Exercise prompt: Turn the rows below into a numbered list, one line per number, and leave out any blank lines.

Data section:
━━━━━━━━━━
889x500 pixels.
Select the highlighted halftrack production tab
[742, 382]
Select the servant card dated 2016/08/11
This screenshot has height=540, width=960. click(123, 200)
━━━━━━━━━━
Task answer:
1. 889x500 pixels.
2. Select the highlighted halftrack production tab
3. [742, 382]
4. Select the servant card dated 2016/08/11
5. This screenshot has height=540, width=960. click(123, 200)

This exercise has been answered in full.